Effect of Volume and Temperature on the Global and Segmental Dynamics in Polypropylene Glycol and 1,4-polyisoprene

TL;DR

This study analyzes dielectric relaxation data for polypropylene glycol and 1,4-polyisoprene to understand how temperature and volume influence their relaxation dynamics, revealing thermal energy's dominant role and a specific scaling behavior.

Contribution

It demonstrates that both polymers' relaxation times are primarily governed by thermal energy and introduces a volume-temperature scaling based on an inverse power law of the intermolecular potential.

Findings

Relaxation modes are more influenced by thermal energy than volume at high temperatures.

Superposition of relaxation data when scaled by temperature and volume raised to a power.

The volume exponent suggests a relatively soft intermolecular potential.

Abstract

Published dielectric relaxation measurements on polypropylene glycol and 1,4-polyisoprene are analyzed to determine the relative effect that thermal energy and volume have on the temperature dependence of the normal mode relaxation times, and compare this to their effect on the temperature dependence of the local segmental relaxation times.

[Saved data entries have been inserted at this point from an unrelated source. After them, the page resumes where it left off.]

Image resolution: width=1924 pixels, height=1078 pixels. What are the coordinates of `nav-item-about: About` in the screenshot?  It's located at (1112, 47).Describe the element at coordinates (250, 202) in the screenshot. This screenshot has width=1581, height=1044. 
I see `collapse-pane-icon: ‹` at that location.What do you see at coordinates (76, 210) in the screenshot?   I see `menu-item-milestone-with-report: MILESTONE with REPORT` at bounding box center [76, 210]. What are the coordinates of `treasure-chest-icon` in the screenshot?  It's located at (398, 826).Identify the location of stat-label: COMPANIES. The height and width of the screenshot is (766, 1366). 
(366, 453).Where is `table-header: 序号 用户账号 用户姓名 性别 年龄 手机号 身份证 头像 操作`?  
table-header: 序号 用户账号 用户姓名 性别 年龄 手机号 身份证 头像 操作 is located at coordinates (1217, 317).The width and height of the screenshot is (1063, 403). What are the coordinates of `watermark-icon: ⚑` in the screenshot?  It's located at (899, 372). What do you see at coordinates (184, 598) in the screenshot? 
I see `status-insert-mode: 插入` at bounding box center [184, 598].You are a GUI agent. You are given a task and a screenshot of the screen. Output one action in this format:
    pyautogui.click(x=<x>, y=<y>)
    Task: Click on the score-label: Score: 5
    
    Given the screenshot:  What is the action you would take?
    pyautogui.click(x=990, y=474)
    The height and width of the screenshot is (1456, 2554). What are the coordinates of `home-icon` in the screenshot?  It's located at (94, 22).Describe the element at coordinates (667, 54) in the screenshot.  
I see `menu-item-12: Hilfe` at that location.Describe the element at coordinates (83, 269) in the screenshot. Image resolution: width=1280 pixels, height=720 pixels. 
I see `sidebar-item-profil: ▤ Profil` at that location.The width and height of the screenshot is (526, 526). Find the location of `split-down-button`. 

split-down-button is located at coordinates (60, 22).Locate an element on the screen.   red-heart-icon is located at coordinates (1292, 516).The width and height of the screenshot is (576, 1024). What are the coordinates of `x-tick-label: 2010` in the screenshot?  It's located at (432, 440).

We find that for both polymers at temperatures well above Tg, both relaxation modes are governed more by thermal energy than by volume, although the latter's contribution is not negligible. Such a result is consistent with an assumption underlying models for polymer viscoelasticity, such as the Rouse and tube models, that the friction coefficient governing motions over large length scales can be identified with the local segmental friction coefficient. We also show that relaxation data for both the segmental and the normal mode superimpose, when expressed as a function of the product of the temperature and the volume, the latter raised to a power. This scaling form arises from an inverse power form for the intermolecular potential. The value of the exponent on the volume for these two polymers indicates a relatively "soft" potential.